*** Source data Section Begins ***
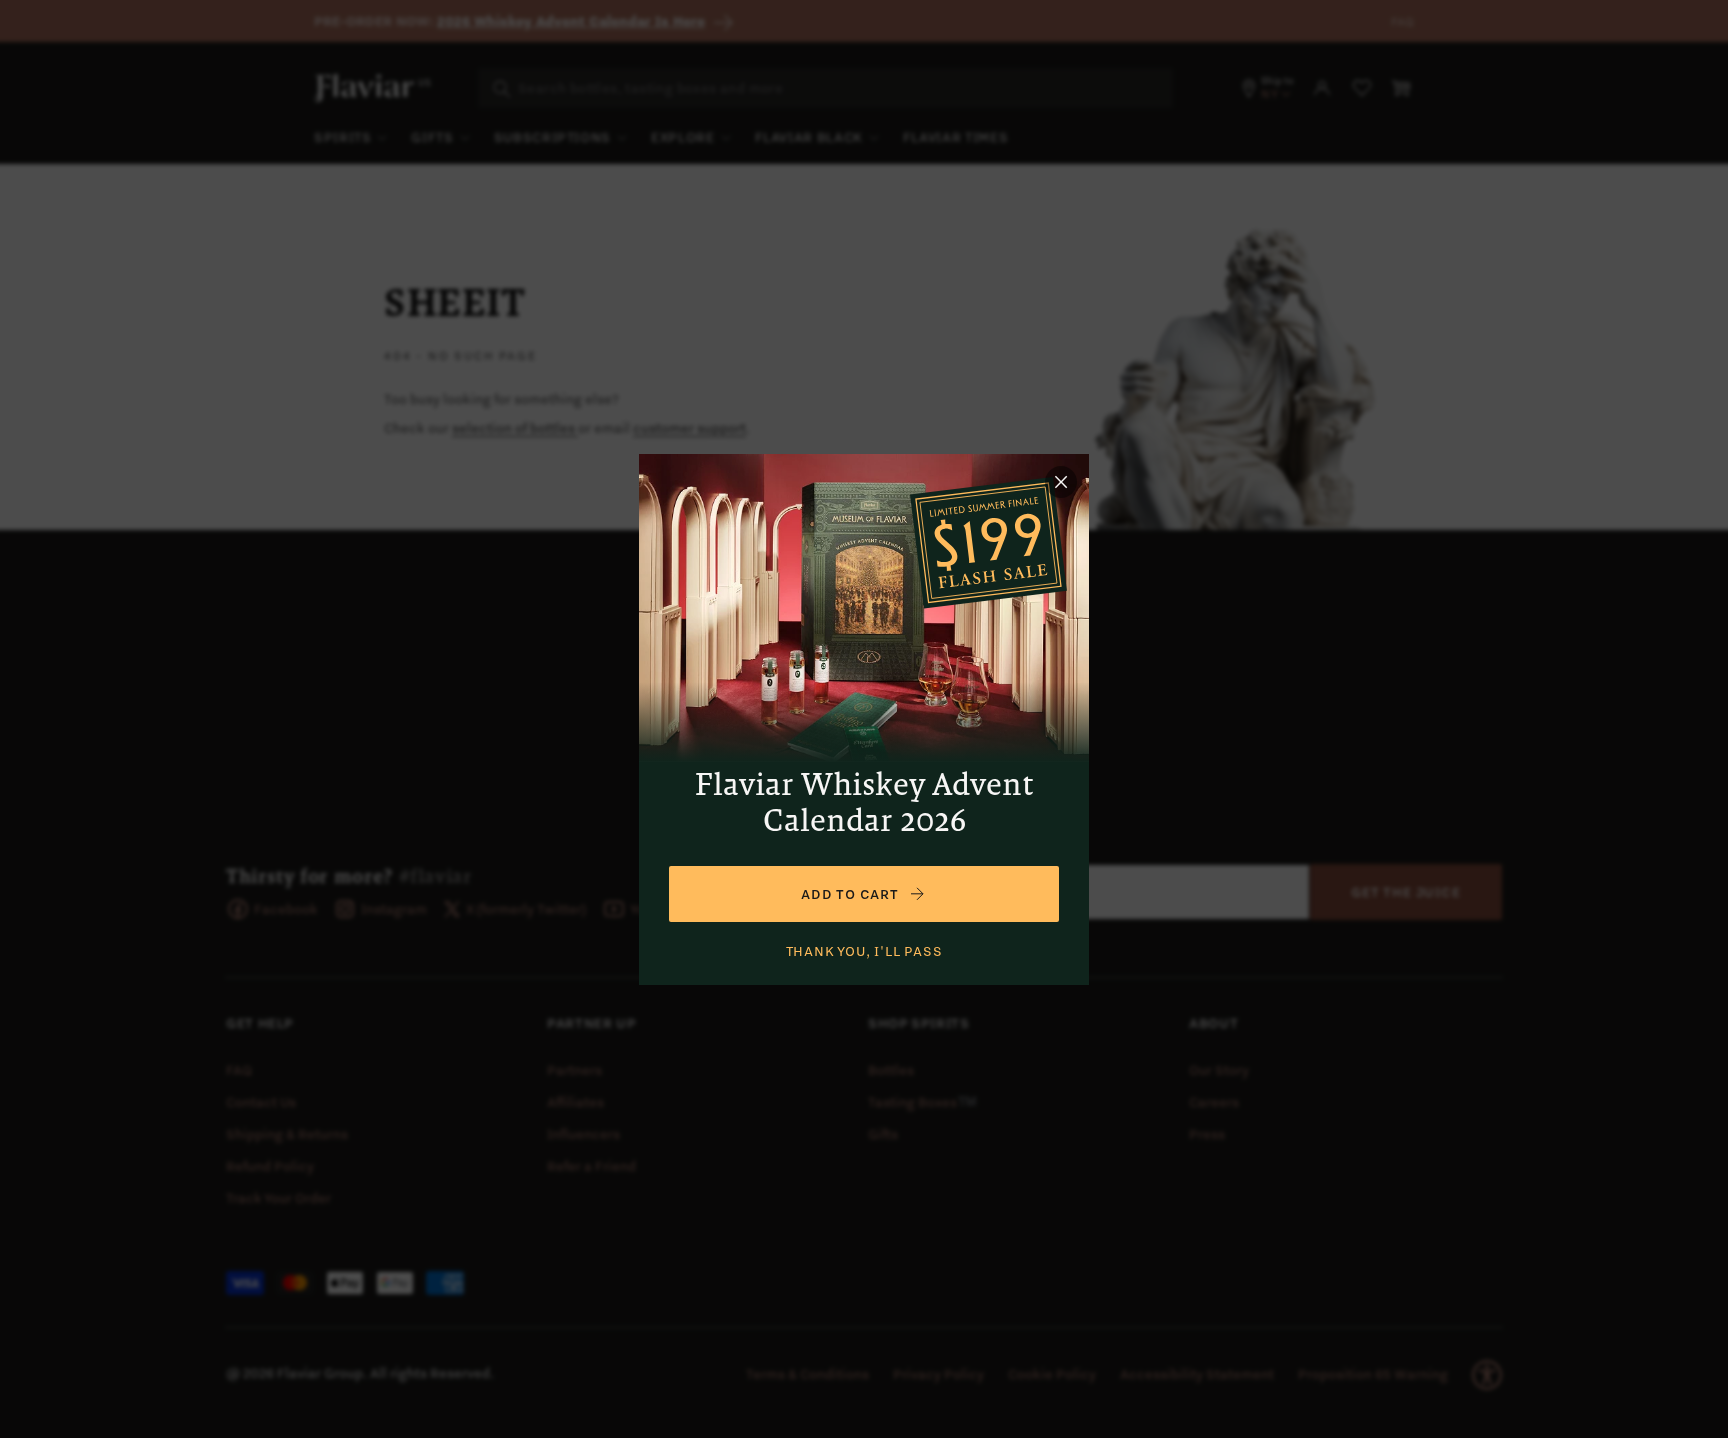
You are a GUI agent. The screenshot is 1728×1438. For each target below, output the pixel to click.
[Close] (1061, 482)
*** Source data Section Ends ***
*** Source data Section Begins ***
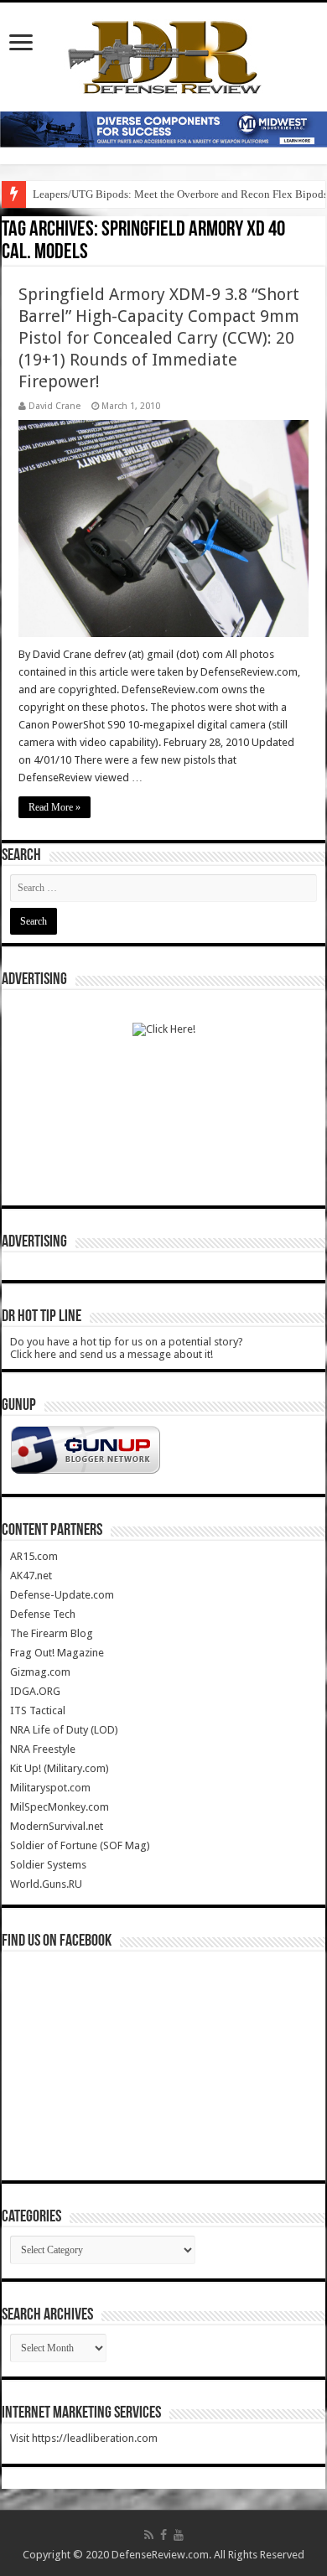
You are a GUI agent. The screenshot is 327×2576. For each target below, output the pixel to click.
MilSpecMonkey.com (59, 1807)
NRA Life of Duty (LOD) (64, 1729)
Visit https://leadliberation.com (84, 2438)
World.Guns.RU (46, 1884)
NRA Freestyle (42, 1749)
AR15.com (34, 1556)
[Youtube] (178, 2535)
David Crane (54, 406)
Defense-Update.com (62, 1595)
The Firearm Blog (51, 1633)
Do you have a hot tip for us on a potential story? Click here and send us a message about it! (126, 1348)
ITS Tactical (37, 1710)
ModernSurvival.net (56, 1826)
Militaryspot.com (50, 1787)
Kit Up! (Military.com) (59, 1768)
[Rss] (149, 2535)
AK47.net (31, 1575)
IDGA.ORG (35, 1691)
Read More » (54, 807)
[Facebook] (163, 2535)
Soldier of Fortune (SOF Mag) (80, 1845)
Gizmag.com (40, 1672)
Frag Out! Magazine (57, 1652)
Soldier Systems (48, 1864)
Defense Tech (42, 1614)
*** Source data Section Ends ***
- Exercise
Would you print, exactly as written, every line above from the one holding "AR15.com (34, 1556)" through the one holding "ModernSurvival.net (56, 1826)", with both included and no other lines?

- Answer for the task
AR15.com (34, 1556)
[Youtube] (178, 2535)
David Crane (54, 406)
Defense-Update.com (62, 1595)
The Firearm Blog (51, 1633)
Do you have a hot tip for us on a potential story? Click here and send us a message about it! (126, 1348)
ITS Tactical (37, 1710)
ModernSurvival.net (56, 1826)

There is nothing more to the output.